-- Task brief --
Your task is to write out the entire listing exactly, omitting its pictures.

-- Provided material --

----

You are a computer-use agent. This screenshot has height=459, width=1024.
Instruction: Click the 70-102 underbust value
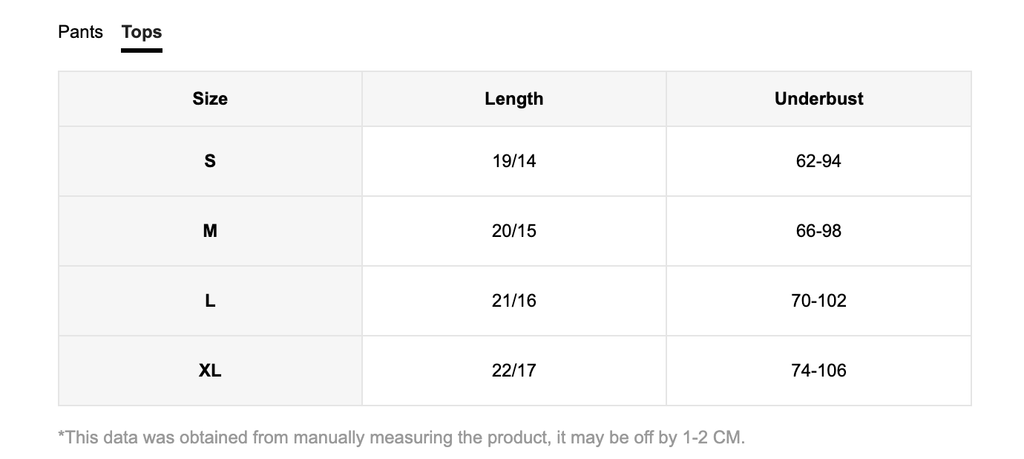[x=818, y=301]
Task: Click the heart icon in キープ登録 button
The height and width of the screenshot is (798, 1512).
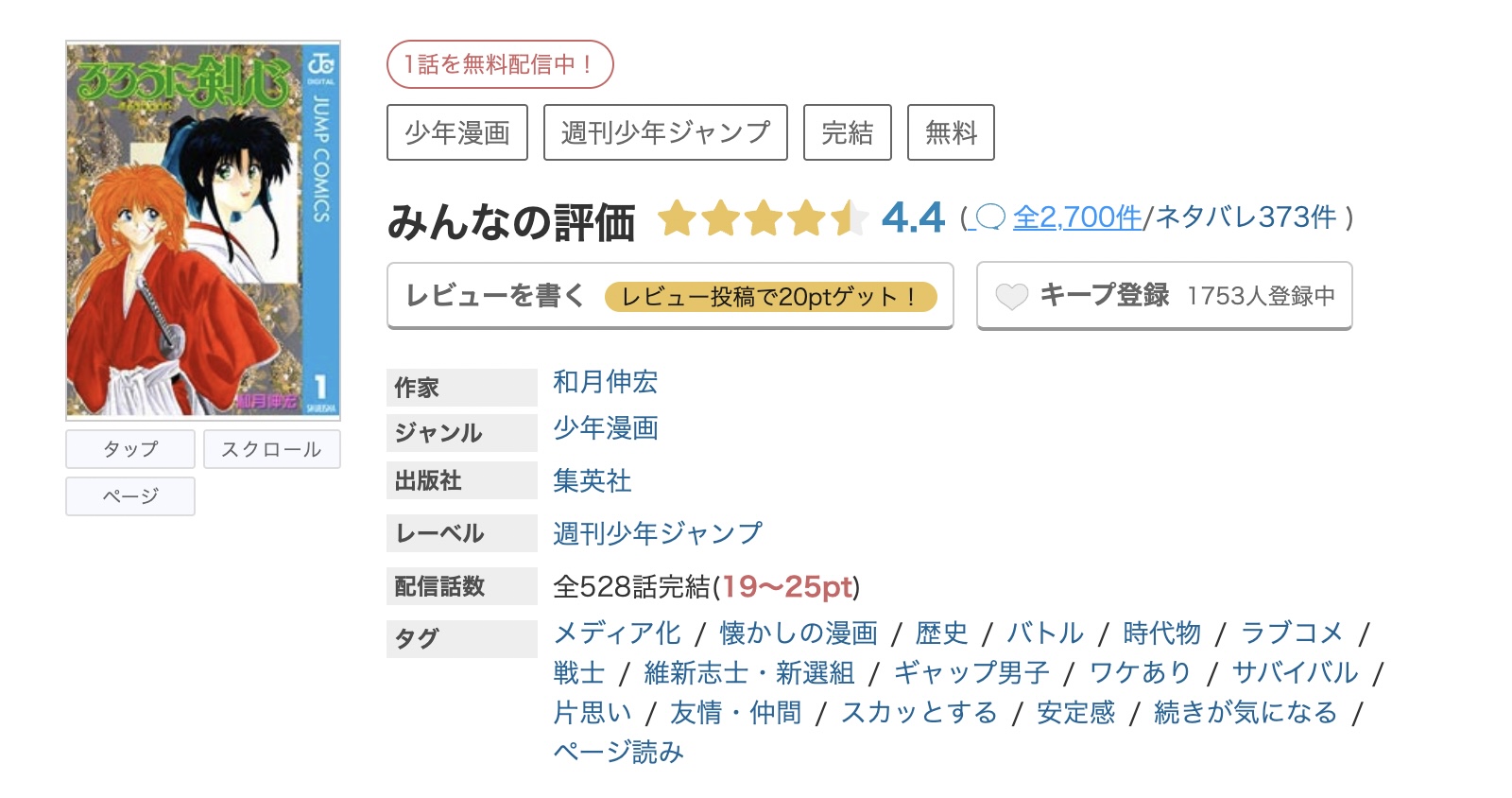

----

-- Solution to the exercise --
You are a computer-use agent. This screenshot has height=459, width=1024.
Instruction: Click the 70-102 underbust value
[x=818, y=301]
Task: Click the heart icon in キープ登録 button
The height and width of the screenshot is (798, 1512).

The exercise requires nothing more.